Segment Start: Records for the task

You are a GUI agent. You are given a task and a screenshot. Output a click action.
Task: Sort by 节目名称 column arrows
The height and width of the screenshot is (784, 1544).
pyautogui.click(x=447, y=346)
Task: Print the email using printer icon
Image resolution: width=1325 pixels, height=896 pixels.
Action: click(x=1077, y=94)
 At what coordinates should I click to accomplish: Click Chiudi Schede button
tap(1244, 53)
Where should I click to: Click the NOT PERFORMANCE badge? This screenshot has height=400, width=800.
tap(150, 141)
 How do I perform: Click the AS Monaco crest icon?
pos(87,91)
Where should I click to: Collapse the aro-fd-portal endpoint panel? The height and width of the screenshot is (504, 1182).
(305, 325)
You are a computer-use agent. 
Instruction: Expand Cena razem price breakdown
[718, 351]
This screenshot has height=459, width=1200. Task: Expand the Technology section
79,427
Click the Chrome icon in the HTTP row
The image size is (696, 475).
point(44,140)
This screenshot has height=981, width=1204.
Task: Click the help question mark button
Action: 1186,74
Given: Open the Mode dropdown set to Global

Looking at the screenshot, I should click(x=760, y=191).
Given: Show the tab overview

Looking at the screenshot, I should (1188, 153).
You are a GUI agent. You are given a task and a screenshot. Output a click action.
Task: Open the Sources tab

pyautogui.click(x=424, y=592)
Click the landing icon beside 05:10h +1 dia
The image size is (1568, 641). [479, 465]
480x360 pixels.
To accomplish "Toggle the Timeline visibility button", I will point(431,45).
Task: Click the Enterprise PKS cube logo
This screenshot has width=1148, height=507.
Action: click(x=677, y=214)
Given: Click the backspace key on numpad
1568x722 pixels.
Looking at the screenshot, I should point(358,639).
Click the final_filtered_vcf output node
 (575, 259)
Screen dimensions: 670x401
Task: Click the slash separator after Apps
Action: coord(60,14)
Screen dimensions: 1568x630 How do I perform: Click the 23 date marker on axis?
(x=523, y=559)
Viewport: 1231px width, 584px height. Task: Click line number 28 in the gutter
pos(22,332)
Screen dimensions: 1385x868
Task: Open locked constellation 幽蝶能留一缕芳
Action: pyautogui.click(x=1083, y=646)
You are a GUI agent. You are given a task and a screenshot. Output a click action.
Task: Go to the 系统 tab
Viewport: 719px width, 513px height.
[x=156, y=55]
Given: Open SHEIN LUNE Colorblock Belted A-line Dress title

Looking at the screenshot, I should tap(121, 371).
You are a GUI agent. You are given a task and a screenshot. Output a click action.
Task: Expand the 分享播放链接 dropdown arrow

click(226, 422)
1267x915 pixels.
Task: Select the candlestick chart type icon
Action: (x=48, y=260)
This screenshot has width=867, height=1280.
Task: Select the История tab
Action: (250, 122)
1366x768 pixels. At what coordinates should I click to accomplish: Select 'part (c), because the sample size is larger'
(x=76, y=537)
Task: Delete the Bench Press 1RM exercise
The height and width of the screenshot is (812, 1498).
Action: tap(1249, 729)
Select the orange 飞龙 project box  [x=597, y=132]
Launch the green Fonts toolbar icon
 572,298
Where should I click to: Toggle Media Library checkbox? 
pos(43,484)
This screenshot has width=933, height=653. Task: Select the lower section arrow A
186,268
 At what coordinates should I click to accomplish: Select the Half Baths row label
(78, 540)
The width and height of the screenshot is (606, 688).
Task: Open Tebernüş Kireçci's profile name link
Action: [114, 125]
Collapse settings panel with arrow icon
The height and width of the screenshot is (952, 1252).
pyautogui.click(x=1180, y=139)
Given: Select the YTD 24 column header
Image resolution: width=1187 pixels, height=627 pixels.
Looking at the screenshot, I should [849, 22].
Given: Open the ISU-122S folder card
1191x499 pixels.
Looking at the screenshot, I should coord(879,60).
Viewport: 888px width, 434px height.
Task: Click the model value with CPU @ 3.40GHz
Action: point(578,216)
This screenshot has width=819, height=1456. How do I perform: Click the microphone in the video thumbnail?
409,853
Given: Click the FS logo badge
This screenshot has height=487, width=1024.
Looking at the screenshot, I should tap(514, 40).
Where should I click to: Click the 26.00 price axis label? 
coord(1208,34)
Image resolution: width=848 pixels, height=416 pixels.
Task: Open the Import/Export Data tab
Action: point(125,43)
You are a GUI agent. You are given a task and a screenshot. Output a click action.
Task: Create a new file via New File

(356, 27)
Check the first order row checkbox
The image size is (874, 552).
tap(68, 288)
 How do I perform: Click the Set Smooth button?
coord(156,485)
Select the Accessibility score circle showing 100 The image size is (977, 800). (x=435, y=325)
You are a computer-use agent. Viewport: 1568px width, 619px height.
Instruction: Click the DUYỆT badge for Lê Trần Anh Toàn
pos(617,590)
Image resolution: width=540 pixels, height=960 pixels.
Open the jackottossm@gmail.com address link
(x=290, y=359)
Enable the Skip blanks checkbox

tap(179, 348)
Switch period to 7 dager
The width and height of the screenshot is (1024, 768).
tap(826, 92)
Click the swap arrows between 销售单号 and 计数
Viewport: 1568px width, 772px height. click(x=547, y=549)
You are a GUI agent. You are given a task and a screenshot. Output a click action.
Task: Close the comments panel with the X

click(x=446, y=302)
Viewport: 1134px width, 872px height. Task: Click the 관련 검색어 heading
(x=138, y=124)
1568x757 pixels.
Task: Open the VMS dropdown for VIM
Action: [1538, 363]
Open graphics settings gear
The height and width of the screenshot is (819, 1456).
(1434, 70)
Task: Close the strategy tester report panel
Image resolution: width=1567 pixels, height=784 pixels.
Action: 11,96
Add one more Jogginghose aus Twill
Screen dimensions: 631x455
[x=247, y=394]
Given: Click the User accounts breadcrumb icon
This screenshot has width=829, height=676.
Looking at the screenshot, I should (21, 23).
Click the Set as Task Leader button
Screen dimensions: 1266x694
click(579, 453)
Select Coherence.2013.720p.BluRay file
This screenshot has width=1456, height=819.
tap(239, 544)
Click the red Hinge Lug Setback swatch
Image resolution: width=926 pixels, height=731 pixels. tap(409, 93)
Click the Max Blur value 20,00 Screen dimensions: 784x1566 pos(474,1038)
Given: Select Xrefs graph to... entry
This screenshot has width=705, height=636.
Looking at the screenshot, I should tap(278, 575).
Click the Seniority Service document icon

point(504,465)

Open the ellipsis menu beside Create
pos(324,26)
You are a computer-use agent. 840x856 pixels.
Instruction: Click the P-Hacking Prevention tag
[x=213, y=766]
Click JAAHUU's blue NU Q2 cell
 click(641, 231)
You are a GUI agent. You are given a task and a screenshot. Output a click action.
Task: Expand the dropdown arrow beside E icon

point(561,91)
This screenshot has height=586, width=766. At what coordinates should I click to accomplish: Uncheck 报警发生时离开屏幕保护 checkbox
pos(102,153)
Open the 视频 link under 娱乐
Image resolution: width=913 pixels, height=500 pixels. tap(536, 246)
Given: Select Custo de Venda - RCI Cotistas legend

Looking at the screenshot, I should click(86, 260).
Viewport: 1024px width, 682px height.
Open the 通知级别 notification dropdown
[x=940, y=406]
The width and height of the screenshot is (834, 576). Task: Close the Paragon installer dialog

Segment End: Records for the task

What's needed is an exact copy of every entry.

Output of the exercise:
You are a GUI agent. You are given a task and a screenshot. Output a click action.
Task: Sort by 节目名称 column arrows
The height and width of the screenshot is (784, 1544).
pyautogui.click(x=447, y=346)
Task: Print the email using printer icon
Image resolution: width=1325 pixels, height=896 pixels.
Action: click(x=1077, y=94)
 At what coordinates should I click to accomplish: Click Chiudi Schede button
tap(1244, 53)
Where should I click to: Click the NOT PERFORMANCE badge? This screenshot has height=400, width=800.
tap(150, 141)
 How do I perform: Click the AS Monaco crest icon?
pos(87,91)
Where should I click to: Collapse the aro-fd-portal endpoint panel? The height and width of the screenshot is (504, 1182).
(305, 325)
You are a computer-use agent. 
Instruction: Expand Cena razem price breakdown
[718, 351]
This screenshot has height=459, width=1200. Task: Expand the Technology section
79,427
Click the Chrome icon in the HTTP row
The image size is (696, 475).
point(44,140)
This screenshot has height=981, width=1204.
Task: Click the help question mark button
Action: 1186,74
Given: Open the Mode dropdown set to Global

Looking at the screenshot, I should click(x=760, y=191).
Given: Show the tab overview

Looking at the screenshot, I should (1188, 153).
You are a GUI agent. You are given a task and a screenshot. Output a click action.
Task: Open the Sources tab

pyautogui.click(x=424, y=592)
Click the landing icon beside 05:10h +1 dia
The image size is (1568, 641). [479, 465]
480x360 pixels.
To accomplish "Toggle the Timeline visibility button", I will point(431,45).
Task: Click the Enterprise PKS cube logo
This screenshot has width=1148, height=507.
Action: click(x=677, y=214)
Given: Click the backspace key on numpad
1568x722 pixels.
Looking at the screenshot, I should point(358,639).
Click the final_filtered_vcf output node
 (575, 259)
Screen dimensions: 670x401
Task: Click the slash separator after Apps
Action: coord(60,14)
Screen dimensions: 1568x630 How do I perform: Click the 23 date marker on axis?
(x=523, y=559)
Viewport: 1231px width, 584px height. Task: Click line number 28 in the gutter
pos(22,332)
Screen dimensions: 1385x868
Task: Open locked constellation 幽蝶能留一缕芳
Action: pyautogui.click(x=1083, y=646)
You are a GUI agent. You are given a task and a screenshot. Output a click action.
Task: Go to the 系统 tab
Viewport: 719px width, 513px height.
[x=156, y=55]
Given: Open SHEIN LUNE Colorblock Belted A-line Dress title

Looking at the screenshot, I should tap(121, 371).
You are a GUI agent. You are given a task and a screenshot. Output a click action.
Task: Expand the 分享播放链接 dropdown arrow

click(226, 422)
1267x915 pixels.
Task: Select the candlestick chart type icon
Action: (x=48, y=260)
This screenshot has width=867, height=1280.
Task: Select the История tab
Action: (250, 122)
1366x768 pixels. At what coordinates should I click to accomplish: Select 'part (c), because the sample size is larger'
(x=76, y=537)
Task: Delete the Bench Press 1RM exercise
The height and width of the screenshot is (812, 1498).
Action: tap(1249, 729)
Select the orange 飞龙 project box  [x=597, y=132]
Launch the green Fonts toolbar icon
 572,298
Where should I click to: Toggle Media Library checkbox? 
pos(43,484)
This screenshot has width=933, height=653. Task: Select the lower section arrow A
186,268
 At what coordinates should I click to accomplish: Select the Half Baths row label
(78, 540)
The width and height of the screenshot is (606, 688).
Task: Open Tebernüş Kireçci's profile name link
Action: [114, 125]
Collapse settings panel with arrow icon
The height and width of the screenshot is (952, 1252).
pyautogui.click(x=1180, y=139)
Given: Select the YTD 24 column header
Image resolution: width=1187 pixels, height=627 pixels.
Looking at the screenshot, I should [849, 22].
Given: Open the ISU-122S folder card
1191x499 pixels.
Looking at the screenshot, I should coord(879,60).
Viewport: 888px width, 434px height.
Task: Click the model value with CPU @ 3.40GHz
Action: point(578,216)
This screenshot has width=819, height=1456. How do I perform: Click the microphone in the video thumbnail?
409,853
Given: Click the FS logo badge
This screenshot has height=487, width=1024.
Looking at the screenshot, I should tap(514, 40).
Where should I click to: Click the 26.00 price axis label? 
coord(1208,34)
Image resolution: width=848 pixels, height=416 pixels.
Task: Open the Import/Export Data tab
Action: point(125,43)
You are a GUI agent. You are given a task and a screenshot. Output a click action.
Task: Create a new file via New File

(356, 27)
Check the first order row checkbox
The image size is (874, 552).
tap(68, 288)
 How do I perform: Click the Set Smooth button?
coord(156,485)
Select the Accessibility score circle showing 100 The image size is (977, 800). (x=435, y=325)
You are a computer-use agent. Viewport: 1568px width, 619px height.
Instruction: Click the DUYỆT badge for Lê Trần Anh Toàn
pos(617,590)
Image resolution: width=540 pixels, height=960 pixels.
Open the jackottossm@gmail.com address link
(x=290, y=359)
Enable the Skip blanks checkbox

tap(179, 348)
Switch period to 7 dager
The width and height of the screenshot is (1024, 768).
tap(826, 92)
Click the swap arrows between 销售单号 and 计数
Viewport: 1568px width, 772px height. click(x=547, y=549)
You are a GUI agent. You are given a task and a screenshot. Output a click action.
Task: Close the comments panel with the X

click(x=446, y=302)
Viewport: 1134px width, 872px height. Task: Click the 관련 검색어 heading
(x=138, y=124)
1568x757 pixels.
Task: Open the VMS dropdown for VIM
Action: [1538, 363]
Open graphics settings gear
The height and width of the screenshot is (819, 1456).
(1434, 70)
Task: Close the strategy tester report panel
Image resolution: width=1567 pixels, height=784 pixels.
Action: 11,96
Add one more Jogginghose aus Twill
Screen dimensions: 631x455
[x=247, y=394]
Given: Click the User accounts breadcrumb icon
This screenshot has width=829, height=676.
Looking at the screenshot, I should (21, 23).
Click the Set as Task Leader button
Screen dimensions: 1266x694
click(579, 453)
Select Coherence.2013.720p.BluRay file
This screenshot has width=1456, height=819.
tap(239, 544)
Click the red Hinge Lug Setback swatch
Image resolution: width=926 pixels, height=731 pixels. tap(409, 93)
Click the Max Blur value 20,00 Screen dimensions: 784x1566 pos(474,1038)
Given: Select Xrefs graph to... entry
This screenshot has width=705, height=636.
Looking at the screenshot, I should tap(278, 575).
Click the Seniority Service document icon

point(504,465)

Open the ellipsis menu beside Create
pos(324,26)
You are a computer-use agent. 840x856 pixels.
Instruction: Click the P-Hacking Prevention tag
[x=213, y=766]
Click JAAHUU's blue NU Q2 cell
 click(641, 231)
You are a GUI agent. You are given a task and a screenshot. Output a click action.
Task: Expand the dropdown arrow beside E icon

point(561,91)
This screenshot has height=586, width=766. At what coordinates should I click to accomplish: Uncheck 报警发生时离开屏幕保护 checkbox
pos(102,153)
Open the 视频 link under 娱乐
Image resolution: width=913 pixels, height=500 pixels. tap(536, 246)
Given: Select Custo de Venda - RCI Cotistas legend

Looking at the screenshot, I should click(86, 260).
Viewport: 1024px width, 682px height.
Open the 通知级别 notification dropdown
[x=940, y=406]
The width and height of the screenshot is (834, 576). Task: Close the Paragon installer dialog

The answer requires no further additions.